§ Problem description
Go to the line that contains "Select the rectangle draw tool". Restate that line and each one after it exactly, through the end of the records, without pictures.

§ Data records

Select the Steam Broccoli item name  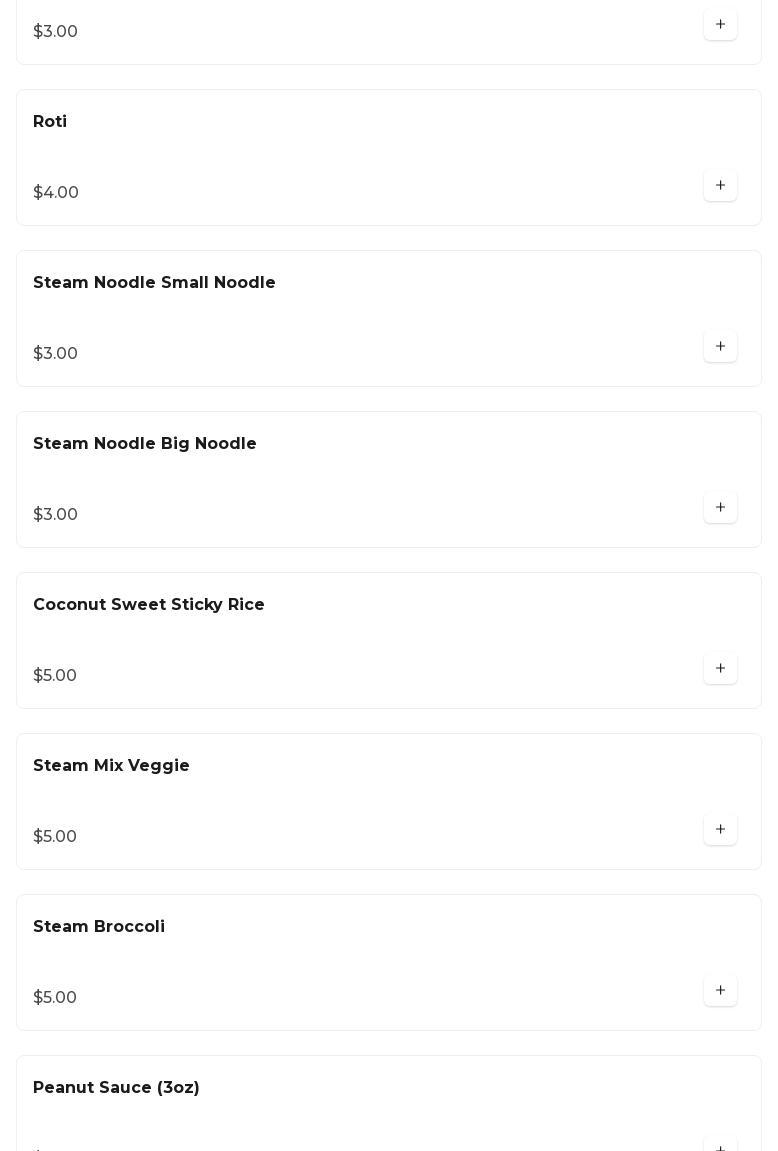tap(99, 927)
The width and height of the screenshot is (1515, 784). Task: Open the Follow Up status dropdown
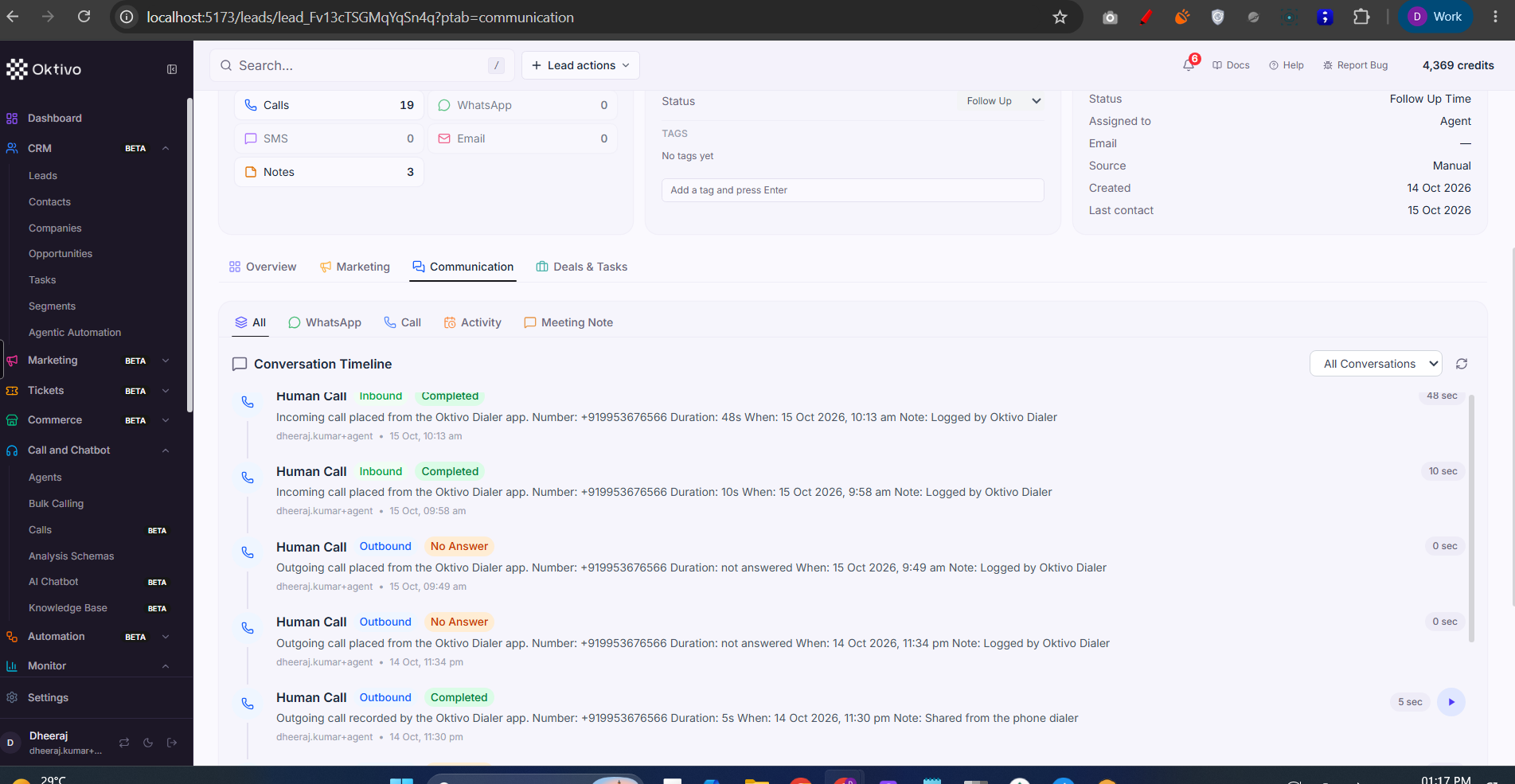[x=1003, y=101]
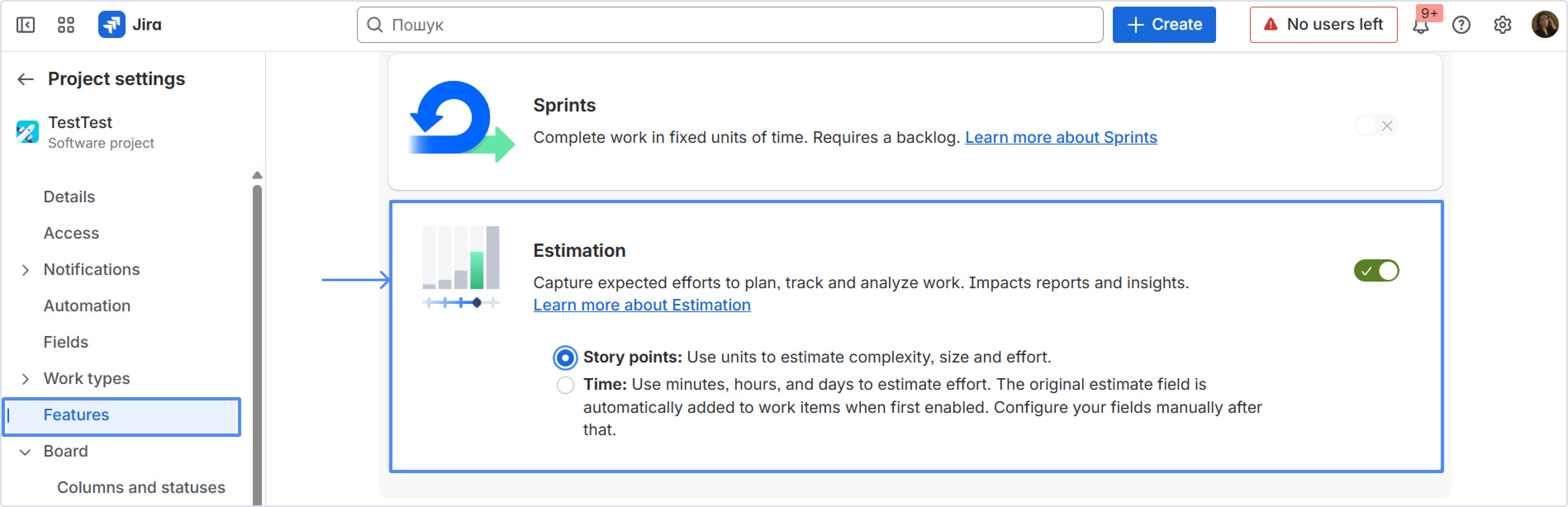Disable the Estimation toggle
The image size is (1568, 507).
pos(1376,271)
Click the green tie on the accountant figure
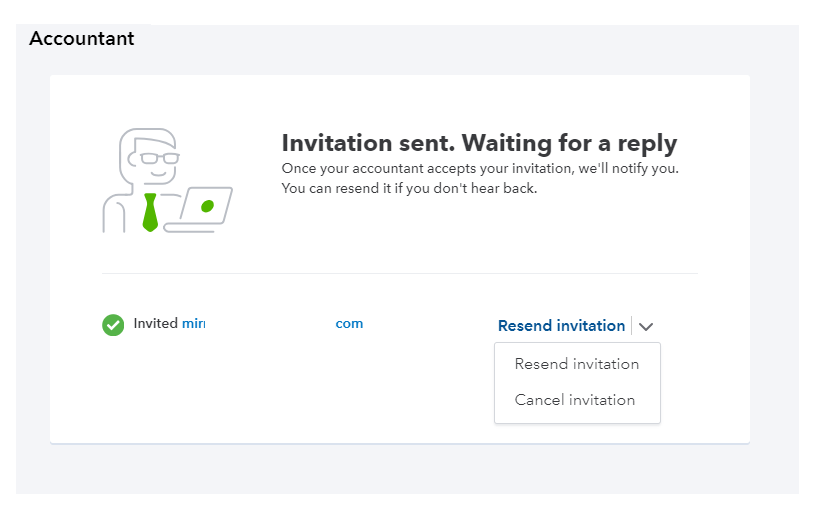 coord(150,211)
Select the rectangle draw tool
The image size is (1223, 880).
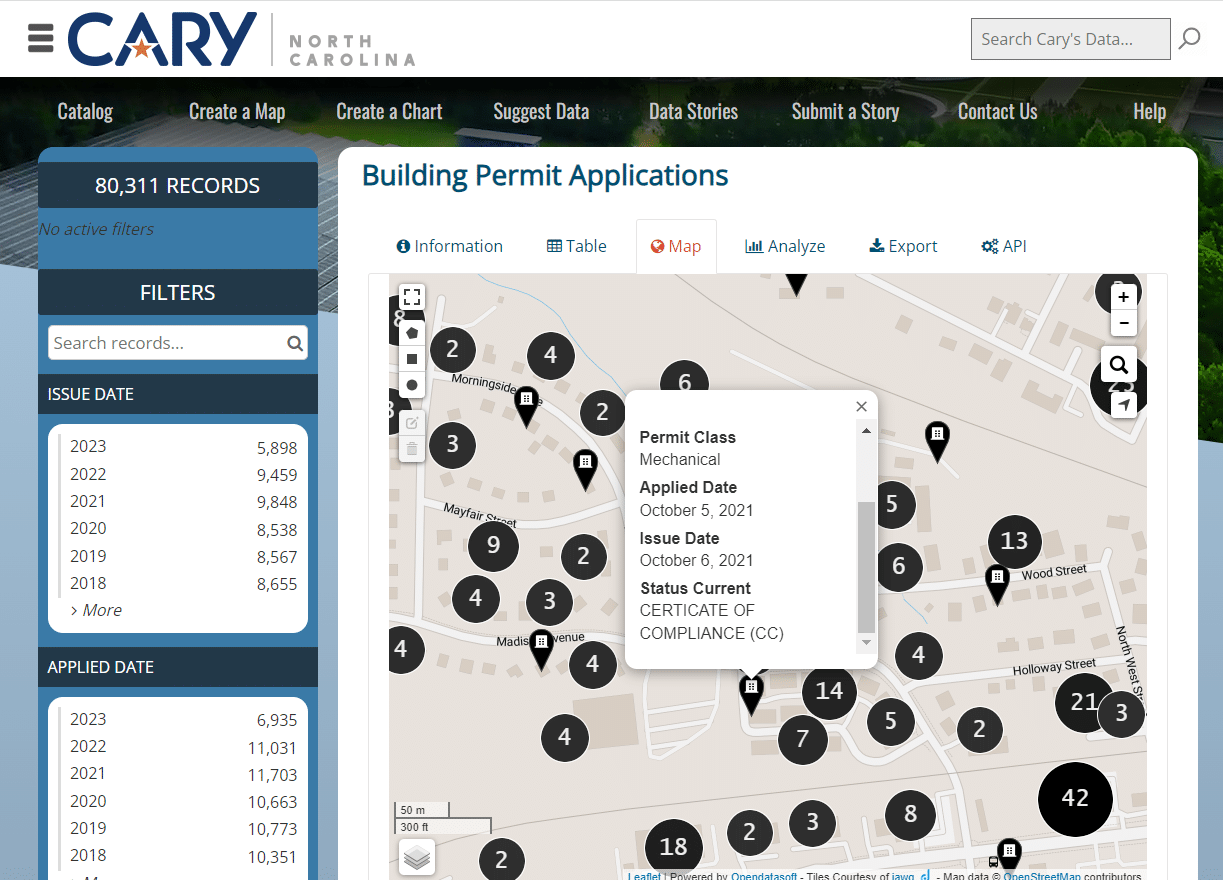[412, 359]
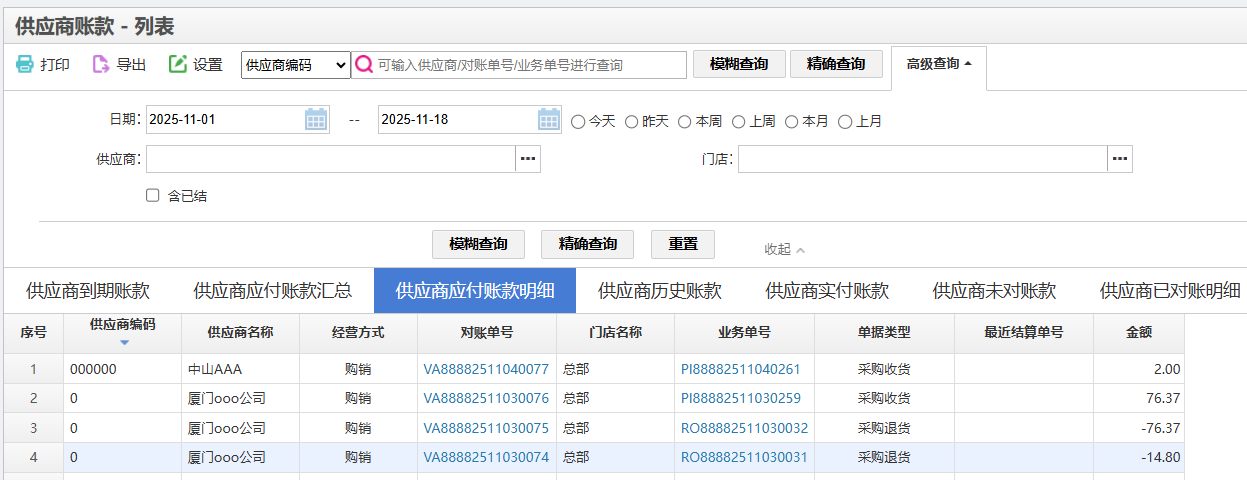Click the export icon
The height and width of the screenshot is (480, 1247).
point(101,65)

§ Answer section
Select the rectangle draw tool
The image size is (1223, 880).
[412, 359]
Click the export icon
The height and width of the screenshot is (480, 1247).
point(101,65)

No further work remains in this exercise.